How much more water will this take?  No amount of genetic engineering will improve rainfall or replenish the Ogalalla aquifer.  You can promote subsidies with great success, but actual production requires attention to inconvenient facts such as Liebigs Law of the Minimum.

An additional 30 billion gallons of EtOH (energy equivalent to about 20 billion gallons of gasoline) is nice, but it comes nowhere near to replacing the US's ~140 billion gallon annual gasoline consumption.  Then there's the distillate, heating oil, jet fuel, etc.  The heavy lifting must be done by electrification, because biofuels can only be bit players.  Most of the people promoting ethanol are actually promoting petroleum (deliberately or unwittingly), because ethanol can neither replace petroleum nor undercut it on price.

Roger Pham

In this case, I have to say that CARB has good intention, but impractical.

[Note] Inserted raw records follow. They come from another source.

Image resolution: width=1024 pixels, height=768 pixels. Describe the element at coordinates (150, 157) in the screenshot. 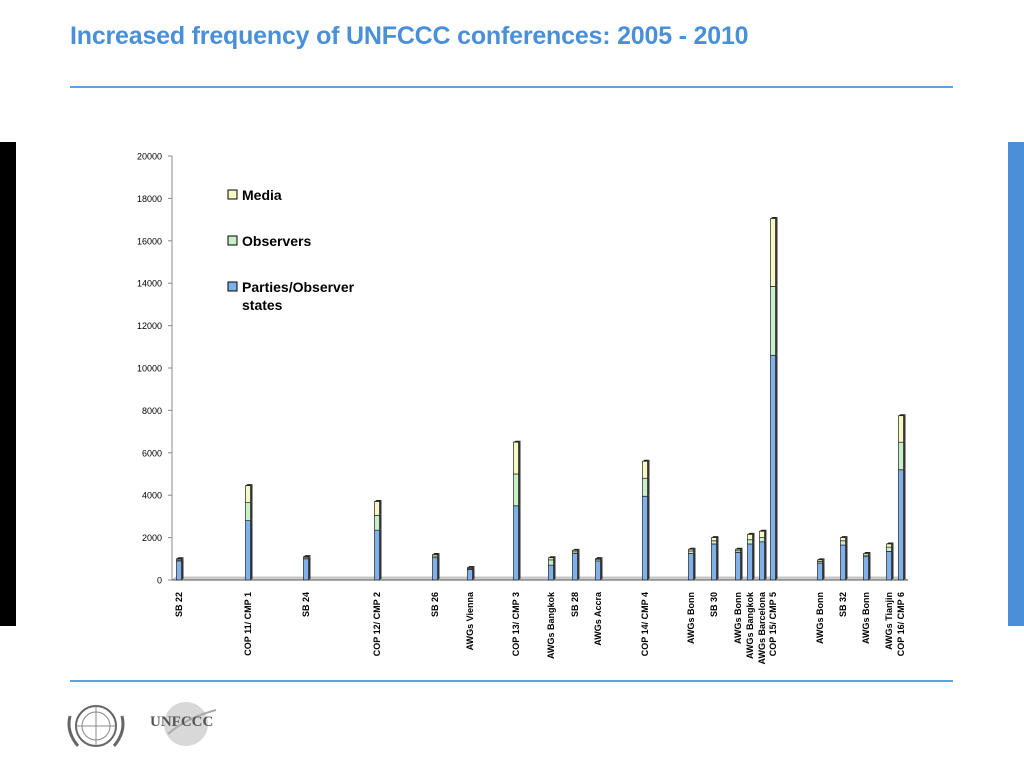

I see `y-tick-label: 20000` at that location.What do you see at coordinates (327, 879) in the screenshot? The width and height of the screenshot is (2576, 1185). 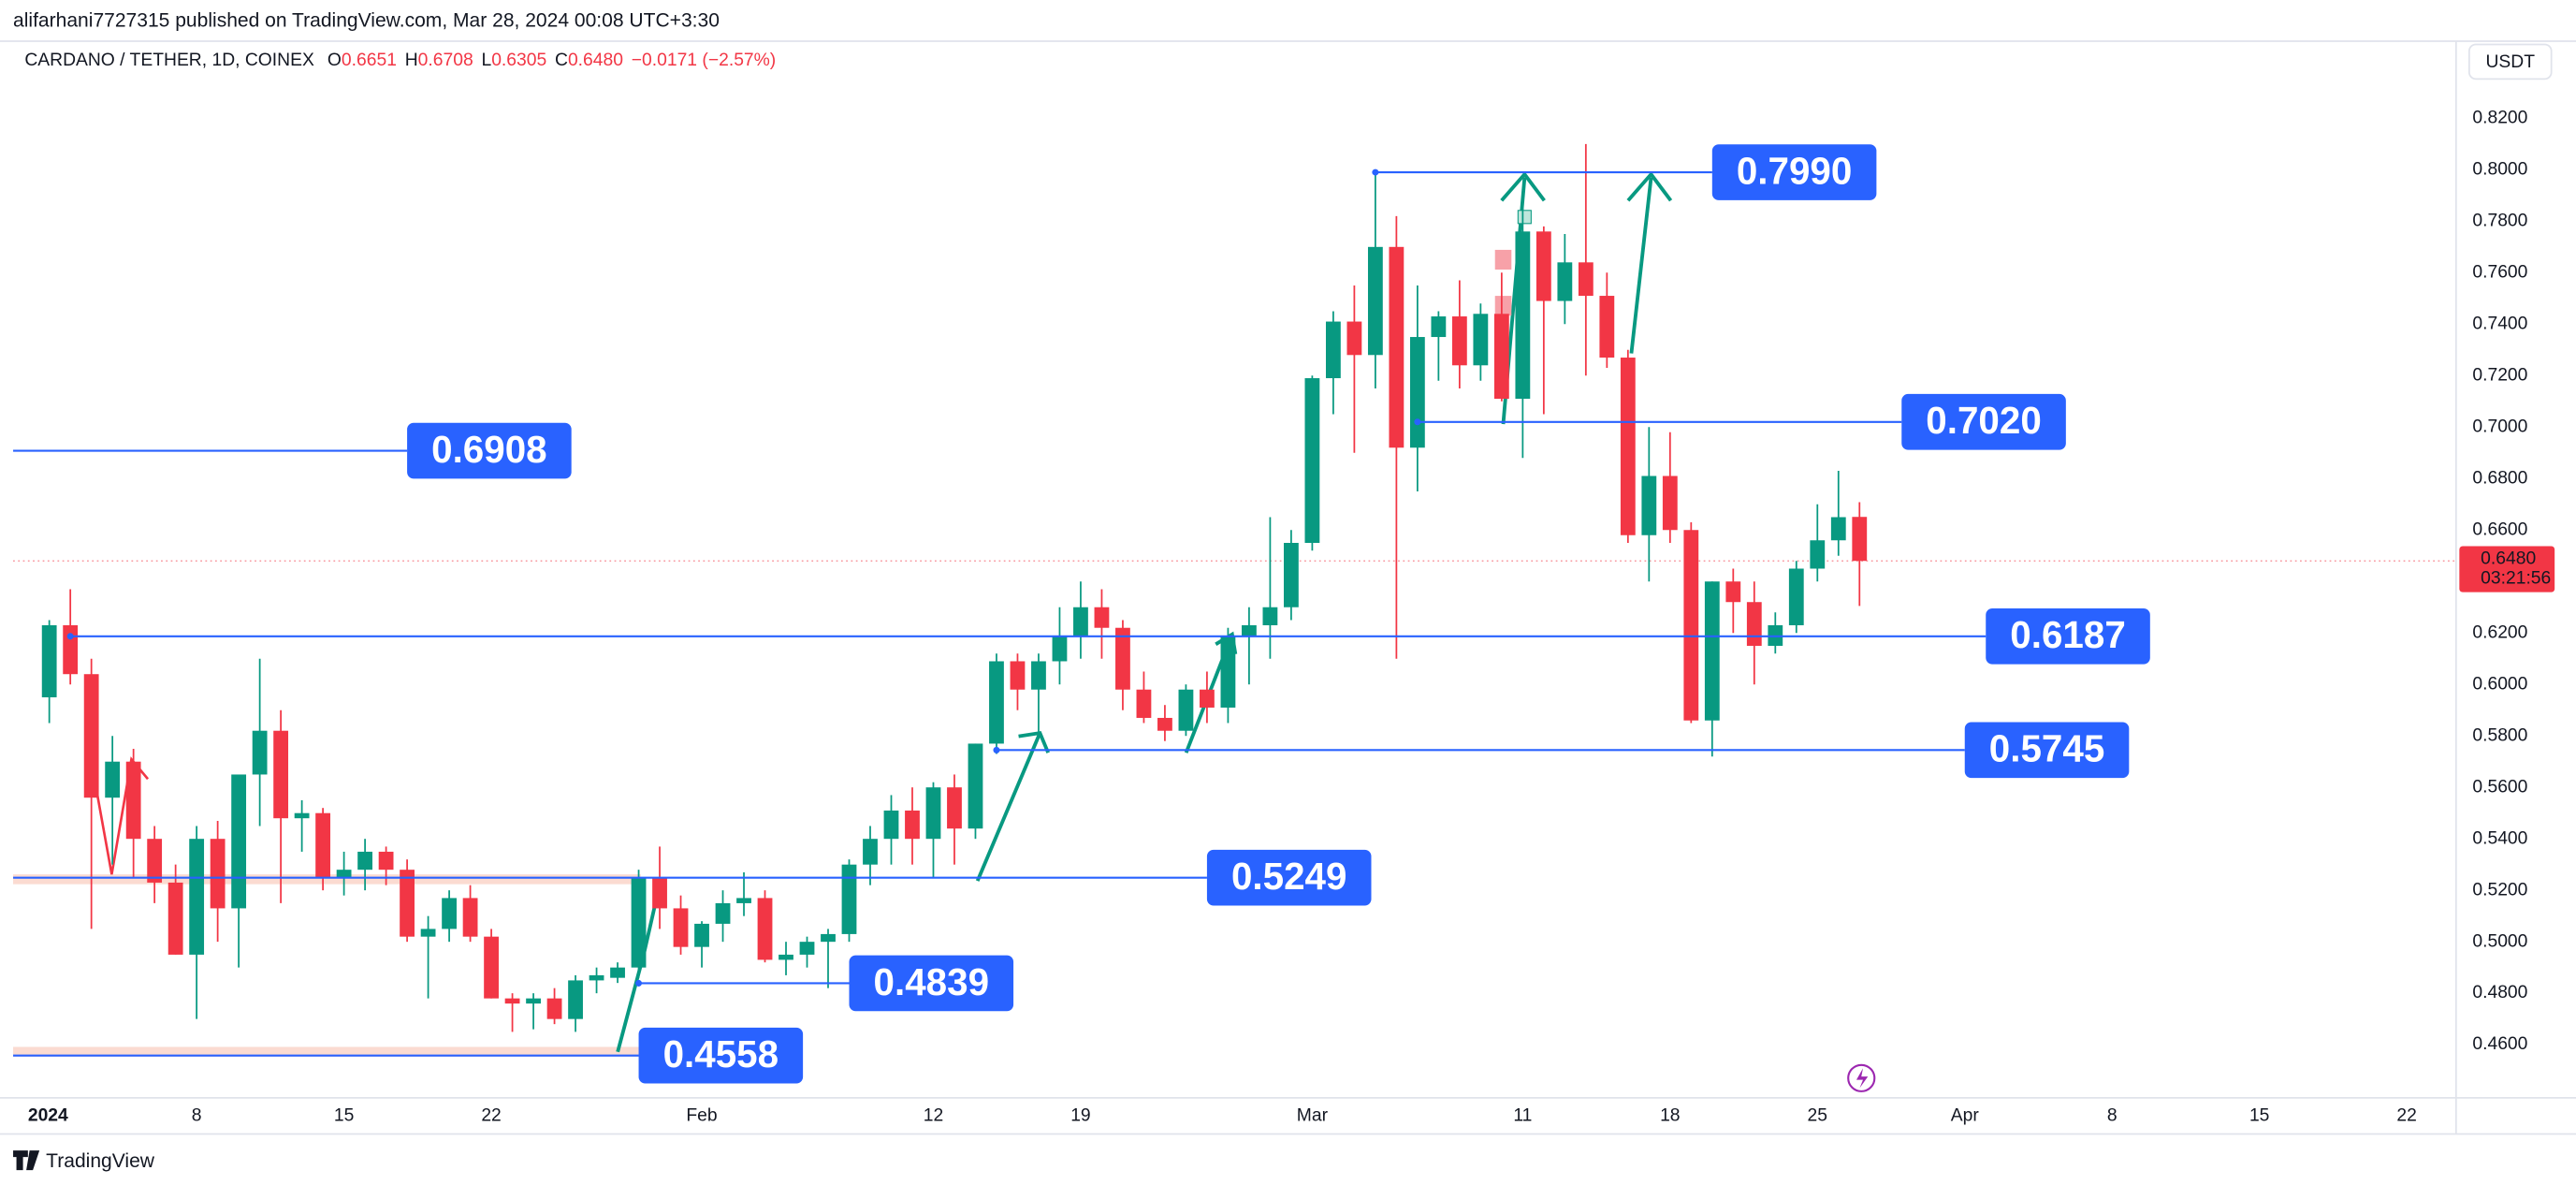 I see `zone-band` at bounding box center [327, 879]. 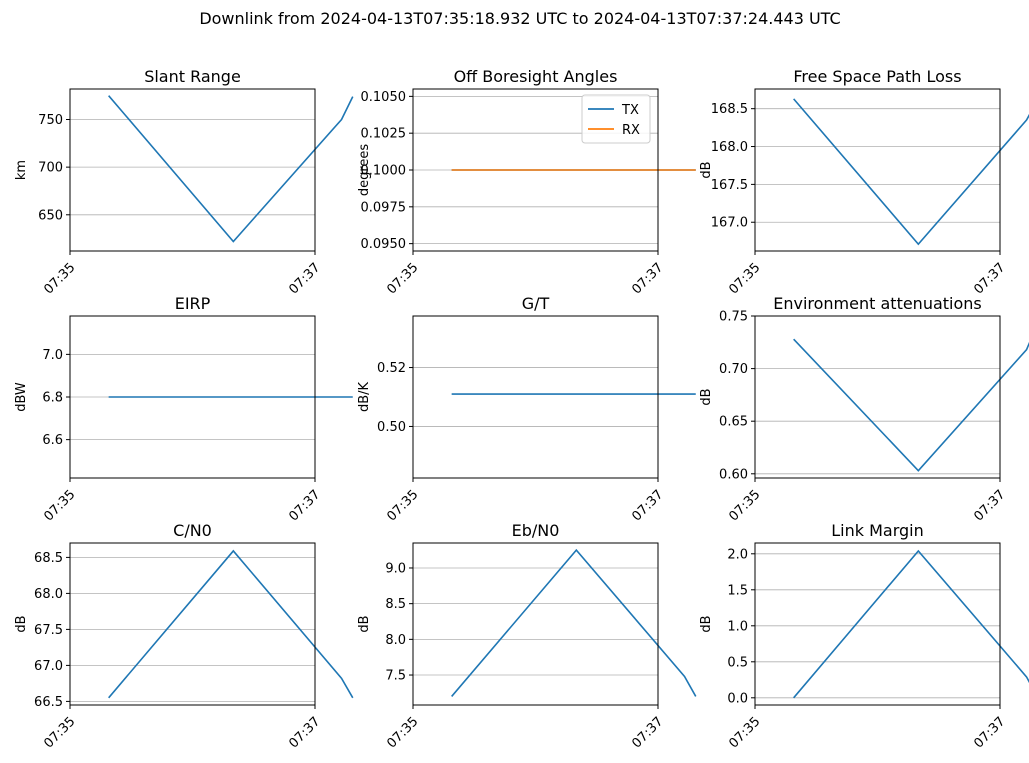 What do you see at coordinates (50, 120) in the screenshot?
I see `y-tick-label: 750` at bounding box center [50, 120].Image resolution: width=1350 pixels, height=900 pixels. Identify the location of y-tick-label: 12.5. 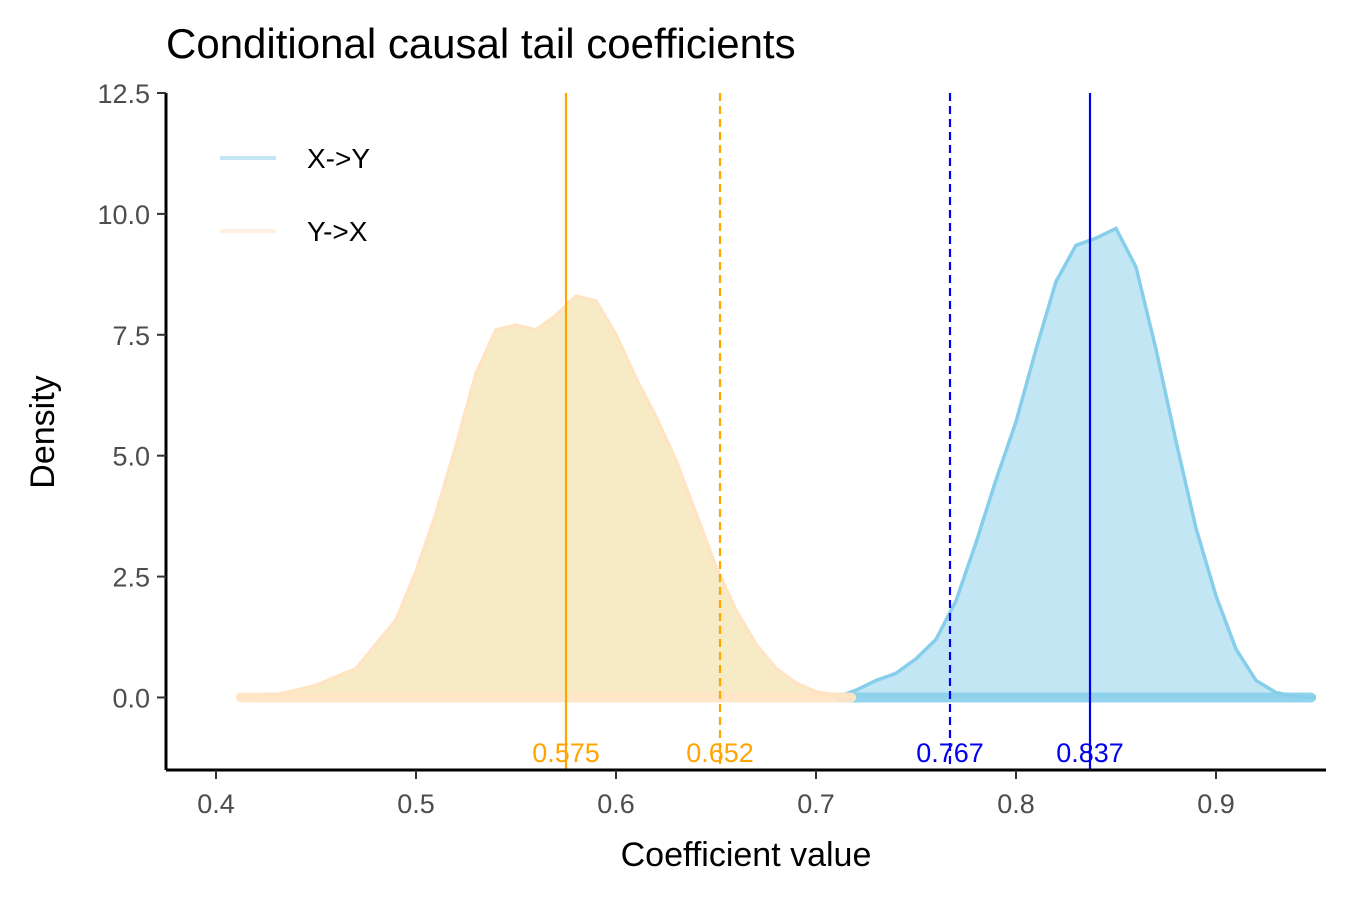
(124, 94).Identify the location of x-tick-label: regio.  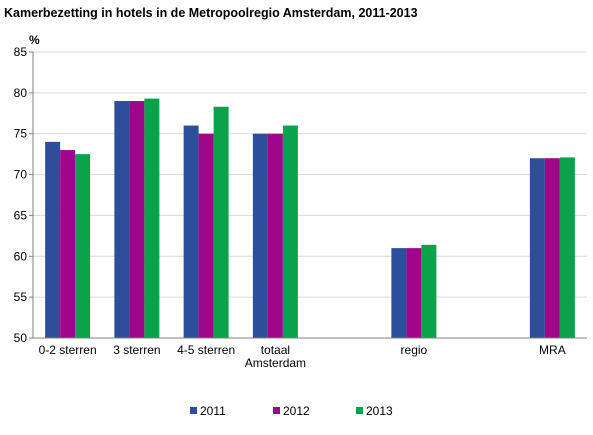
(414, 350).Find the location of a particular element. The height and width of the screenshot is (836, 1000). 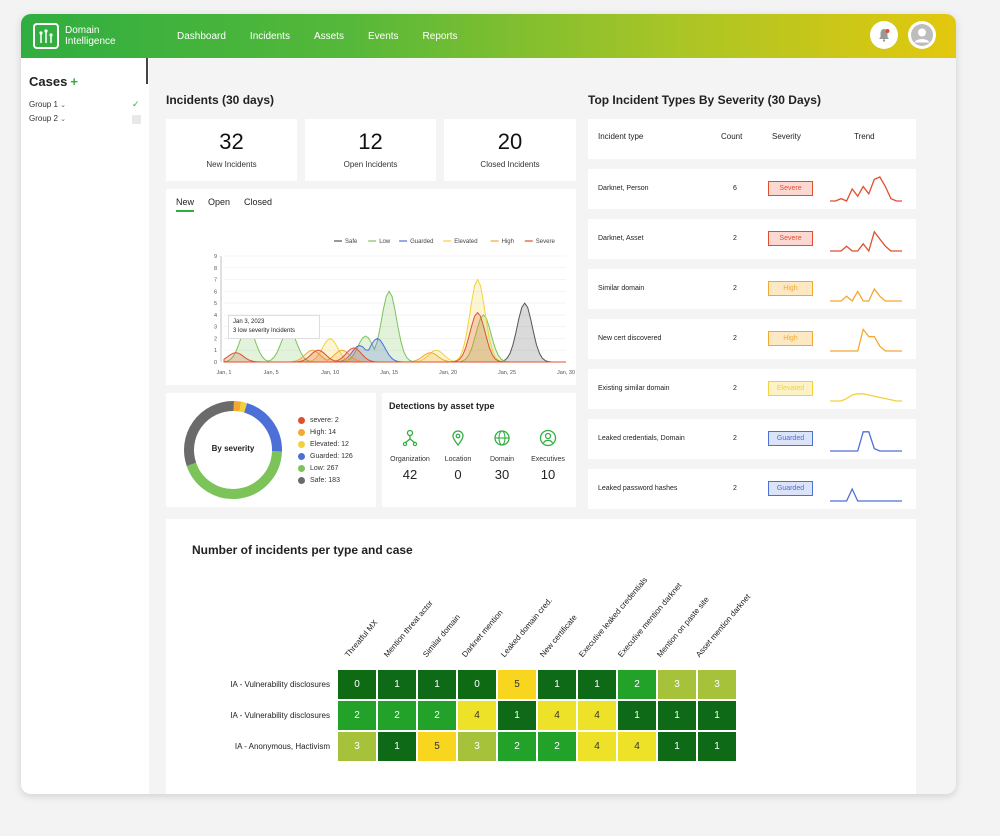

A more practical solution would be the adoption of the Pickens plan: phasing in the use of NG/methane for heavy-duty vehicles. These vehicles will eventually be a dual-fueled vehicle: methane for long haul and H2 for short-haul, local use, due to the shorter range when H2 is stored in the same methane tank.

SJC

The Barnett shale gas find in northwestern Louisiana will provide lot of natural gas for the country over the years. Trucks take 40% of our liquid road fuel, so if we can run them 90% on natural gas we are ahead of the game.